Il souhaite donc que Québec adopte sa loi au plus vite afin d’obliger les constructeurs automobiles à partager leurs données avec les ateliers indépendants.
La guerre de l’info
À Saint-Lambert, Alain Blondeau est bien conscient de ce problème. « Ça coûte une fortune en équipement pour rester à jour et suivre. C’est pour ça que les garages disparaissent les uns après les autres », pense-t-il.
C’est là, le nœud du problème : une réparation faite directement chez le concessionnaire va coûter plus cher au client que s’il va au petit garage du coin, où les prix augmentent aussi en raison de l’équipement.

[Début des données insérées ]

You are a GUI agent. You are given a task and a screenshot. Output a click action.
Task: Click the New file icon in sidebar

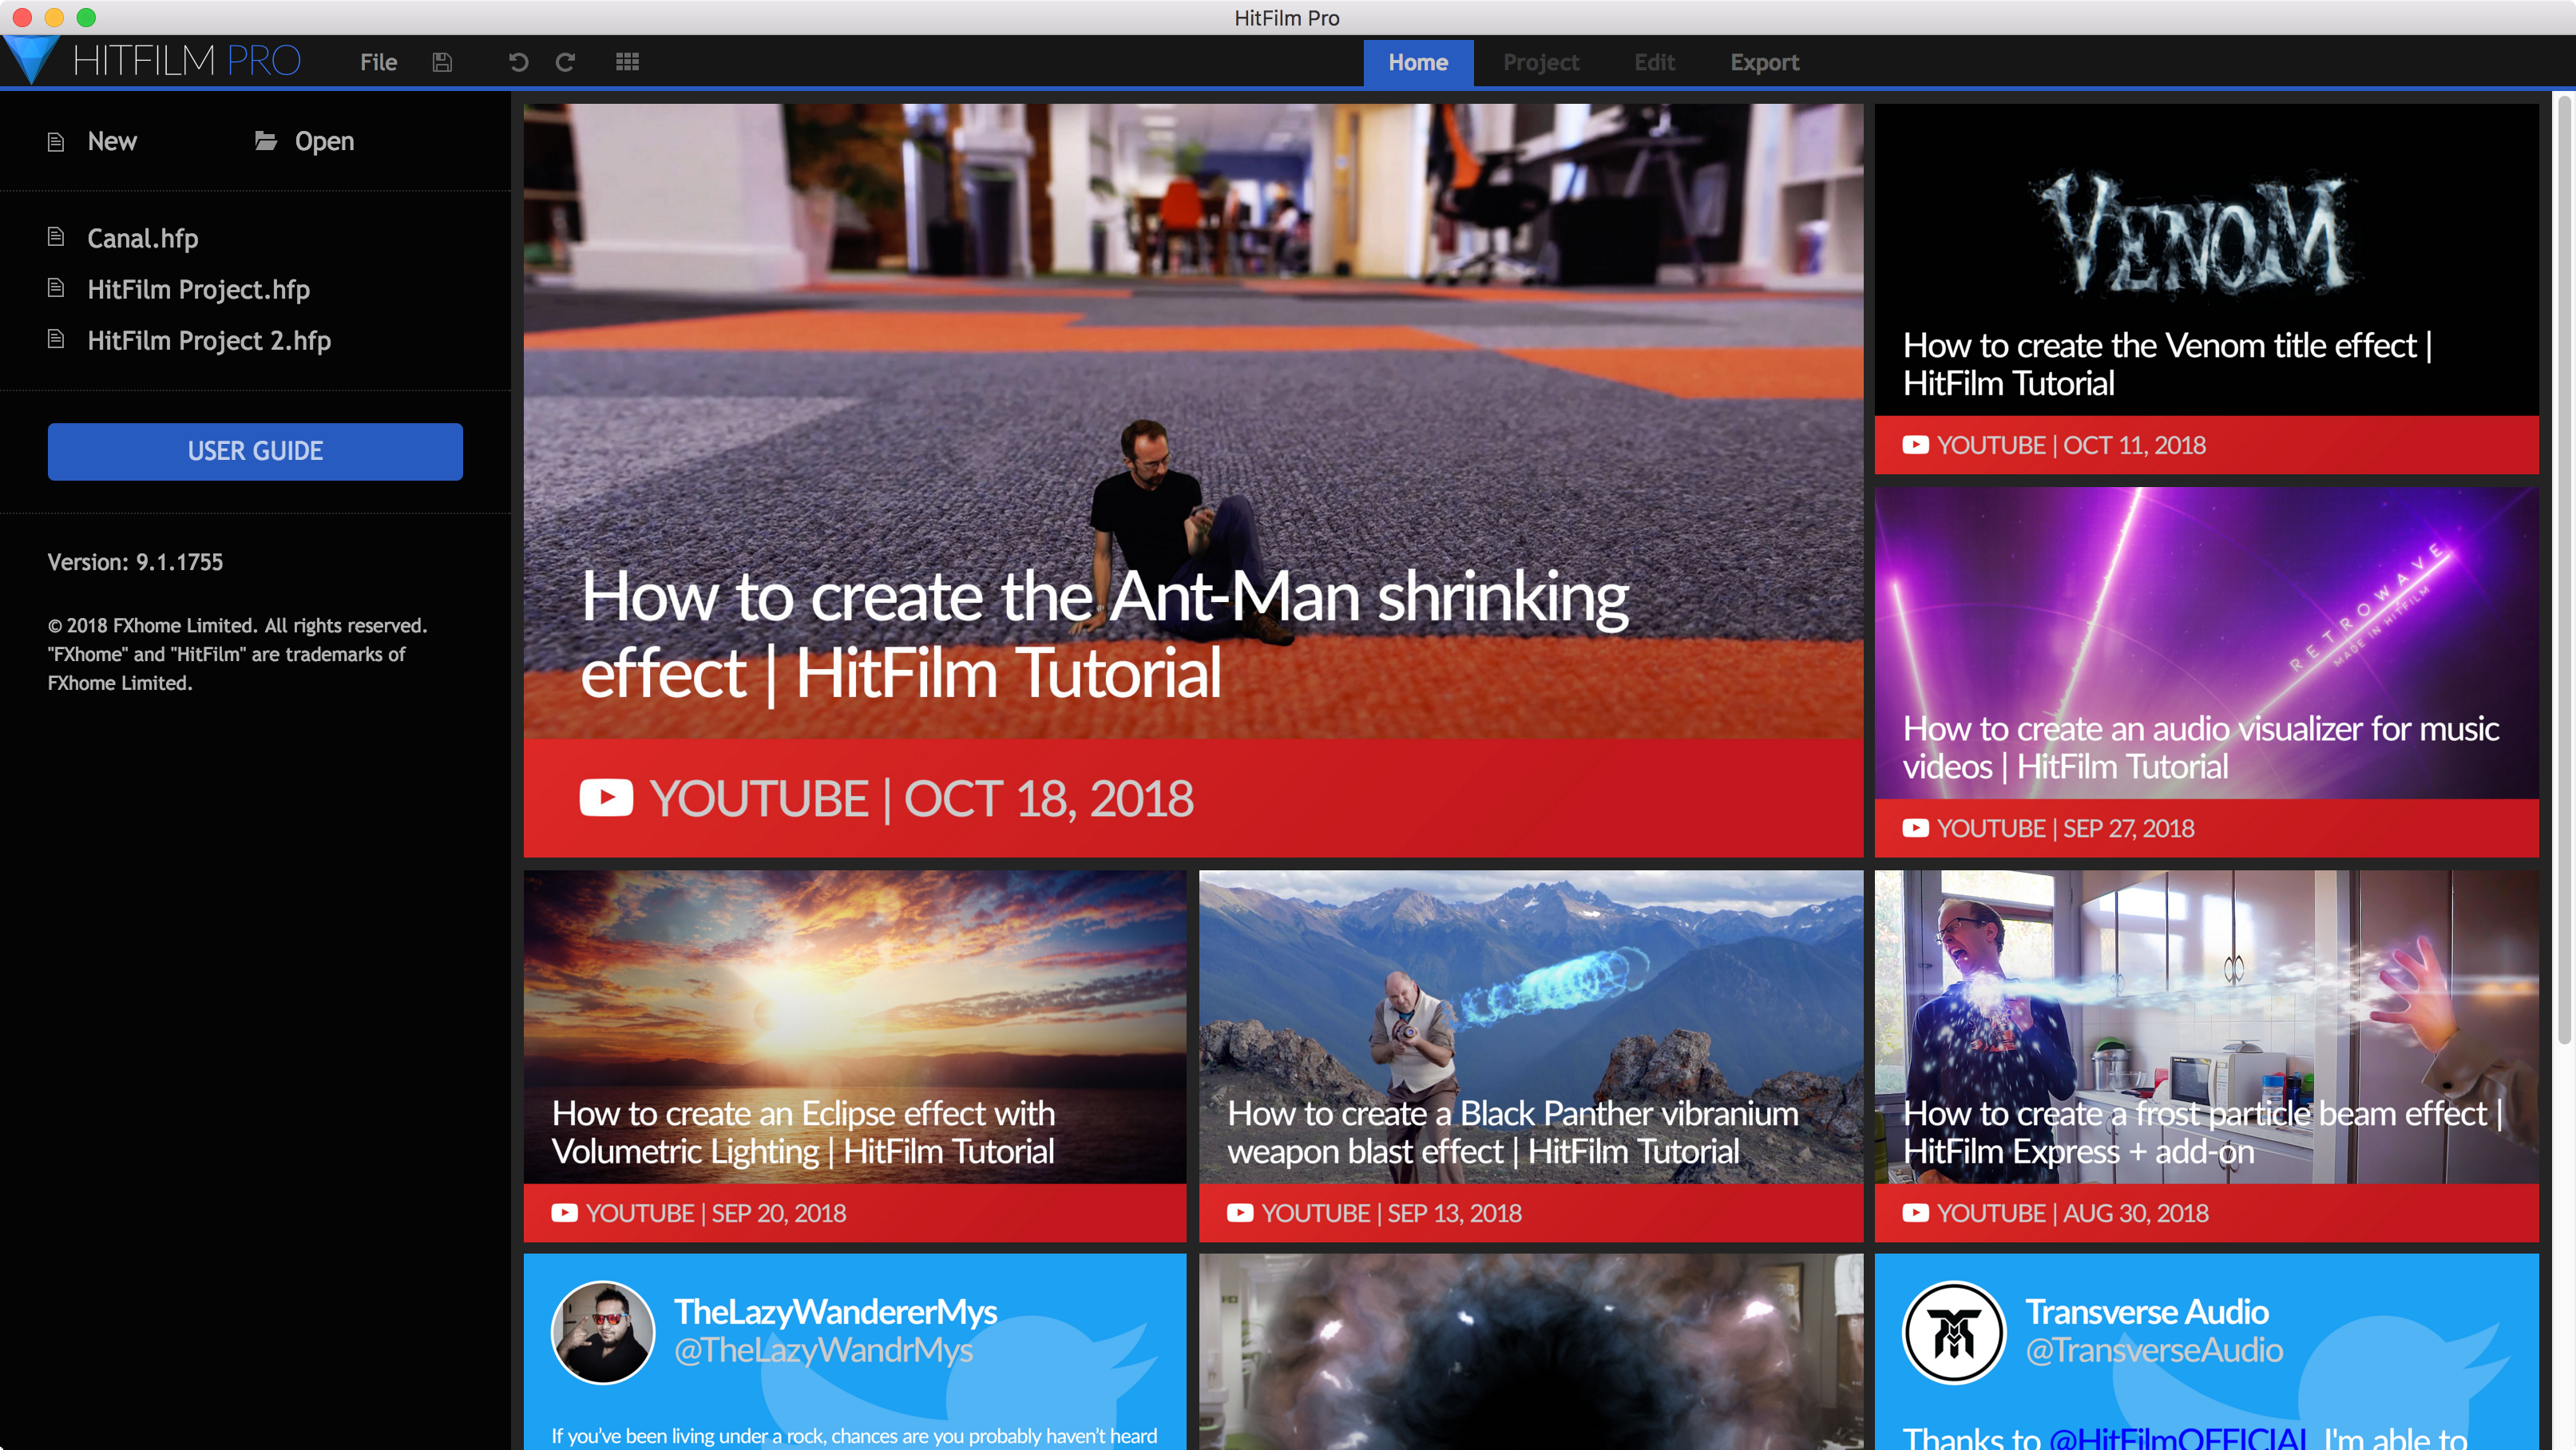click(x=57, y=140)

« Il faut tout le temps que tu réinvestisses. Le problème, c’est que ces coûts-là sont relayés au client », reconnaît Alex Bessette, conseiller technique chez Alex Pneu & Mécanique, un garage de 15 portes à Montréal.
Si les garagistes indépendants arrivent toujours à se débrouiller pour régler les problèmes, dit-il, reste que ça va vite dans le monde de l’automobile.
« La technologie dans les voitures neuves qui sortent du concessionnaire aujourd’hui était impensable il y a 10 ans », illustre ce passionné de voitures.
Les choses évoluent si vite qu’Alex Bessette ne croit même pas qu’on pourrait mettre de l’avant des outils standardisés qui permettraient de réduire les coûts.
« L’outil que tu viens de t’acheter ne sera plus bon pour le prochain modèle », assure-t-il.
Pour une simple vis, on peut parfois avoir besoin de quatre outils, rigole (un peu jaune) Alain Blondeau. « On aurait besoin que ce soit standardisé, mais là, on parle de standardiser à la grandeur de la planète. Penses-tu que le Québec va changer quelque chose avec sa loi ? », demande-t-il.
Quant à l’information que retiennent les constructeurs, il s’agit d’être débrouillard... et pas chiche.
« Oui, on a de la misère à avoir de l’info, mais quand t’es prêt à payer, il y a toujours moyen d’en avoir. On n’est pas à jour, à jour, mais on n'est pas si mal », lâche le garagiste.
Le coût de cette information nécessaire aux réparations se retrouve, lui aussi, sur nos factures.